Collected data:
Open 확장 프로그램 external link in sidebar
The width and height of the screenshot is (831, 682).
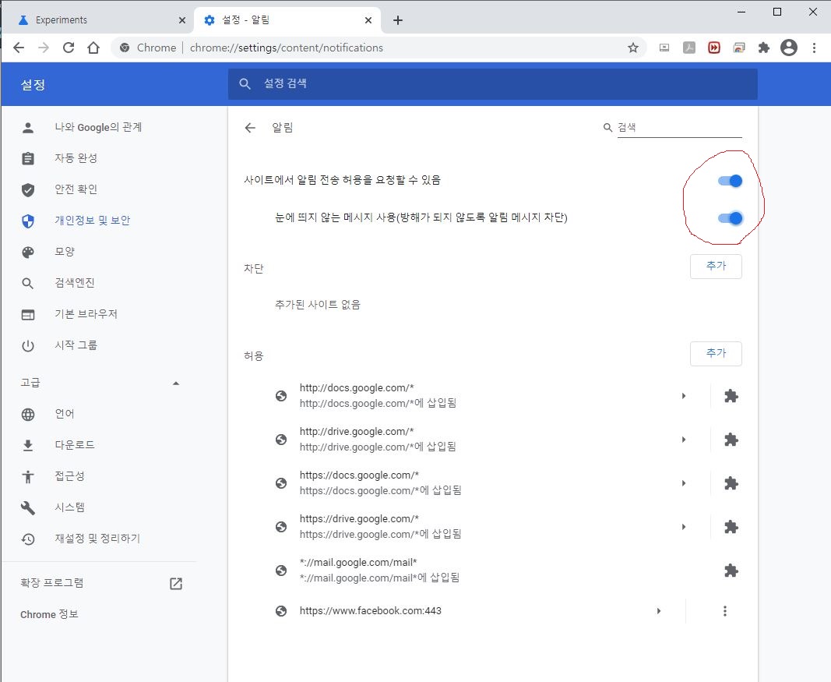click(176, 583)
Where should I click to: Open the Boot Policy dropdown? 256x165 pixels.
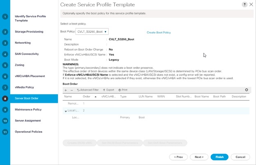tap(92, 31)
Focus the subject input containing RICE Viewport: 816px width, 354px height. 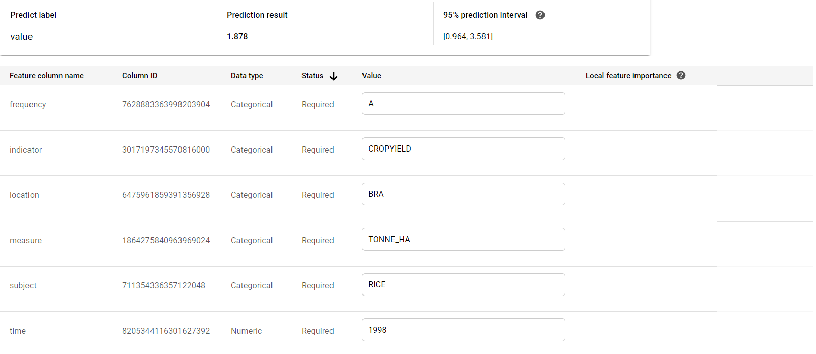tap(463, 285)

* * *

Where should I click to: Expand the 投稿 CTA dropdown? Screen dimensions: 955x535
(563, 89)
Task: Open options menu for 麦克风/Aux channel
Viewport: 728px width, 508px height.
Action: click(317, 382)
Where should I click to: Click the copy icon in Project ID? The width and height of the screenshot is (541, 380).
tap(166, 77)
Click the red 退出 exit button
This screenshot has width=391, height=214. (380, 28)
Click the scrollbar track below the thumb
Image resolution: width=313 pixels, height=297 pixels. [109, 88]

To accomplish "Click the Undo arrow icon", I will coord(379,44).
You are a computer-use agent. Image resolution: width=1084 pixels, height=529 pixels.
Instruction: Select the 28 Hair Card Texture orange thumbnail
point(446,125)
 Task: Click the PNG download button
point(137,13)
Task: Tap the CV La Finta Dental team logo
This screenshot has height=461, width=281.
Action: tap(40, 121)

==

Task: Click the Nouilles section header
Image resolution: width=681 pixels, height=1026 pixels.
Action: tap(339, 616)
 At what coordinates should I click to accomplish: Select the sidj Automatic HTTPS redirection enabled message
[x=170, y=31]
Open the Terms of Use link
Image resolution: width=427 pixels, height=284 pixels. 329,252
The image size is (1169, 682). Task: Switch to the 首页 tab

**EXERCISE PROMPT:** Return the span of lines in the data above that opens at the line with "Open the Terms of Use link" and closes at the line with "The image size", exactly, ends included, nothing else.

**THE COMPLETED TASK:**
Open the Terms of Use link
Image resolution: width=427 pixels, height=284 pixels. 329,252
The image size is (1169, 682). Task: Switch to the 首页 tab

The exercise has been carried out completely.